▶ **PROBLEM STATEMENT**: Could you say how many lines in the entries contain the string "checkbox"? Give only that number.

[RECORDS FOR THIS EXERCISE — start]

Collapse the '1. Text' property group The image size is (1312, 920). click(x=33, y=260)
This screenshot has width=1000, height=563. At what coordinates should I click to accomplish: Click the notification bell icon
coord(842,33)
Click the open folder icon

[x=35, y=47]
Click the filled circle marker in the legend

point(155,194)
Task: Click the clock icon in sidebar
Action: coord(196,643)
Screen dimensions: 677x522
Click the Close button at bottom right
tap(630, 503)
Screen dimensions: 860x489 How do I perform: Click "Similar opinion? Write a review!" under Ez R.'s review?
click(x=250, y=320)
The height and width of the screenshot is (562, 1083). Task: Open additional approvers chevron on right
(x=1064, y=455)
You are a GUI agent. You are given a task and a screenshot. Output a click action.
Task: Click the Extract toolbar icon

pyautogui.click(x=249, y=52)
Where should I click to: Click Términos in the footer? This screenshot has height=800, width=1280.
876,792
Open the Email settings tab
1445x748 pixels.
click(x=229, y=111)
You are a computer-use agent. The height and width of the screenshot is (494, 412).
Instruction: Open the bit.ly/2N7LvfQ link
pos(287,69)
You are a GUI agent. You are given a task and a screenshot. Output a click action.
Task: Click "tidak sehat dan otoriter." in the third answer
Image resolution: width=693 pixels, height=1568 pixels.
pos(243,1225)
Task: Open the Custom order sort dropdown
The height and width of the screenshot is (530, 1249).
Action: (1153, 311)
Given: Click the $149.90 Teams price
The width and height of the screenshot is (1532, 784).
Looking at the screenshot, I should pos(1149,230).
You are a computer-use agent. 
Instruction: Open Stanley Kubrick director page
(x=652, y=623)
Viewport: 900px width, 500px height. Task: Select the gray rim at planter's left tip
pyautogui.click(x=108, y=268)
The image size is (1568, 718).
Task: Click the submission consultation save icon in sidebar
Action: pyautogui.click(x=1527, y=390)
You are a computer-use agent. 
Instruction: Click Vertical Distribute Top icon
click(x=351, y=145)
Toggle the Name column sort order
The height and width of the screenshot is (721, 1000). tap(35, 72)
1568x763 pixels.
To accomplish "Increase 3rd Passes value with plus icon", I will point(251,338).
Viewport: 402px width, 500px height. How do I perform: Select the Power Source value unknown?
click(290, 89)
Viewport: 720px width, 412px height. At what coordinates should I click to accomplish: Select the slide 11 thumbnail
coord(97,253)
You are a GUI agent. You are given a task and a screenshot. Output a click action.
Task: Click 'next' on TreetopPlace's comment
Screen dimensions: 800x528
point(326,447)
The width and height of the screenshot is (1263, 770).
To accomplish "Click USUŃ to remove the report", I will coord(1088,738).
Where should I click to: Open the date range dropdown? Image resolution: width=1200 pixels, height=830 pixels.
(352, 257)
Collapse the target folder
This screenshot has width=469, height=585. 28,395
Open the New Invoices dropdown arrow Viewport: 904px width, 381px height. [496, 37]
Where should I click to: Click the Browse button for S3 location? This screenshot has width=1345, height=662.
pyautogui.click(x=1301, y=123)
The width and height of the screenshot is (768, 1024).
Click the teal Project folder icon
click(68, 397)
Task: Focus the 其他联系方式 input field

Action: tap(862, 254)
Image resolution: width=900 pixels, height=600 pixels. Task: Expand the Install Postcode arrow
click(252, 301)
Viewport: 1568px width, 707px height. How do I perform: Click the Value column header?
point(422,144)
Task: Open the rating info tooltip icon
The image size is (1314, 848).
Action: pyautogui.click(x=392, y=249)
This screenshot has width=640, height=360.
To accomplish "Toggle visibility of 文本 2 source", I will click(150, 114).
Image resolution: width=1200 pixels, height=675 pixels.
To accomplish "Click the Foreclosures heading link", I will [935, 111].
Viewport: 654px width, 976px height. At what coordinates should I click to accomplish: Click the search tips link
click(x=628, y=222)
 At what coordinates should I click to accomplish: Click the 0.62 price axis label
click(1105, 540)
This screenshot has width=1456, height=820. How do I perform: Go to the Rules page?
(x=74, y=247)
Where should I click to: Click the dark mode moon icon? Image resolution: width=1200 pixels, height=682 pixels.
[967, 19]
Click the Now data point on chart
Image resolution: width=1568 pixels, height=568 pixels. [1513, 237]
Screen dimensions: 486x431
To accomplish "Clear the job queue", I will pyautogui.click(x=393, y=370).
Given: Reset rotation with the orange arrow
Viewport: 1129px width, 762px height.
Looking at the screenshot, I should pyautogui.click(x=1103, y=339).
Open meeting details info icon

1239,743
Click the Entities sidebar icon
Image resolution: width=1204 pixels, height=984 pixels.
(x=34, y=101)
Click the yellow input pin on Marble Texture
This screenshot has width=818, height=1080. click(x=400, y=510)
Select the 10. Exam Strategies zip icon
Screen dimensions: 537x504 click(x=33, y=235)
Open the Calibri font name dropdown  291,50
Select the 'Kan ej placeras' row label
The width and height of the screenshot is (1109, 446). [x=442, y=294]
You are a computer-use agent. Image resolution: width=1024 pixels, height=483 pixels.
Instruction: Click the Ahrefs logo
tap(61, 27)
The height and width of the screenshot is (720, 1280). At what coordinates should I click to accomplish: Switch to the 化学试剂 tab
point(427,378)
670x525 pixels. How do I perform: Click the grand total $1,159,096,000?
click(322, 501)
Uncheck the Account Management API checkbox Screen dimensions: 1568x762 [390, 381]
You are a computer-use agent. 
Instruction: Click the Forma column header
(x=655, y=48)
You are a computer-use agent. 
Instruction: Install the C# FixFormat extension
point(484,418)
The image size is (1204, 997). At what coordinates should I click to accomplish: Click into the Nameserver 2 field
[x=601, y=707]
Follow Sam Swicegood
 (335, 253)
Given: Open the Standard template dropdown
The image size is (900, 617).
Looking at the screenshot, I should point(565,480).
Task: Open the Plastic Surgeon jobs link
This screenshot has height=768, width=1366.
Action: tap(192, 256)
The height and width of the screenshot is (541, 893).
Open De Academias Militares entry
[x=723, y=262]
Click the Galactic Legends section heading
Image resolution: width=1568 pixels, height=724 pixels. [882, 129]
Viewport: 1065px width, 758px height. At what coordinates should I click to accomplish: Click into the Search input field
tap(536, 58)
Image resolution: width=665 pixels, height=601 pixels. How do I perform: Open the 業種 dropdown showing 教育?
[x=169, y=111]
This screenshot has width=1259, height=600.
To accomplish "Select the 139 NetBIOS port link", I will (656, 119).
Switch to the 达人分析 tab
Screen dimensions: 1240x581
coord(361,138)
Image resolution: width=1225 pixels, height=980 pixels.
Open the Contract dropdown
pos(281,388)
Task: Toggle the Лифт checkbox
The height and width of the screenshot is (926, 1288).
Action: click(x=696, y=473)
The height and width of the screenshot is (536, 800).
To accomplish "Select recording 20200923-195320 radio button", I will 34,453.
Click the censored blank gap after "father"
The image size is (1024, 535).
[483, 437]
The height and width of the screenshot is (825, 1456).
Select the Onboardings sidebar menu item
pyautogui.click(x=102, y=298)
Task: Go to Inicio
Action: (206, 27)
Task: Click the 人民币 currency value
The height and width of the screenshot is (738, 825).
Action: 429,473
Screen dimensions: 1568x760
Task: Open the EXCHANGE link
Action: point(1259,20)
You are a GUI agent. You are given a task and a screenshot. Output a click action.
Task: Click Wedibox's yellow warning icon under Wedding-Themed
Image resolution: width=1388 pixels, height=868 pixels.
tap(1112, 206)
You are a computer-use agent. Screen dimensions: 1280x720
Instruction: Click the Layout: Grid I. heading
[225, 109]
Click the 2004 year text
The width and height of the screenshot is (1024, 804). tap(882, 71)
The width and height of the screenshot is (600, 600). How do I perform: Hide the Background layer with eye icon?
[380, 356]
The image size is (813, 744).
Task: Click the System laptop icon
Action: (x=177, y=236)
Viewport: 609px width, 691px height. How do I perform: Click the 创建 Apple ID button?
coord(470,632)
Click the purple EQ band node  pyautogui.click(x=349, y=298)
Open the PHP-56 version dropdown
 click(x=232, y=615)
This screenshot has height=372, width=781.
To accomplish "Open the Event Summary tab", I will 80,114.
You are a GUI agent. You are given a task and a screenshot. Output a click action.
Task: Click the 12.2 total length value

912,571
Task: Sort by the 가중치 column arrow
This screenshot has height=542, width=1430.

[RECORDS FOR THIS EXERCISE — finish]

▶ **SOLUTION TO THIS TASK**: 2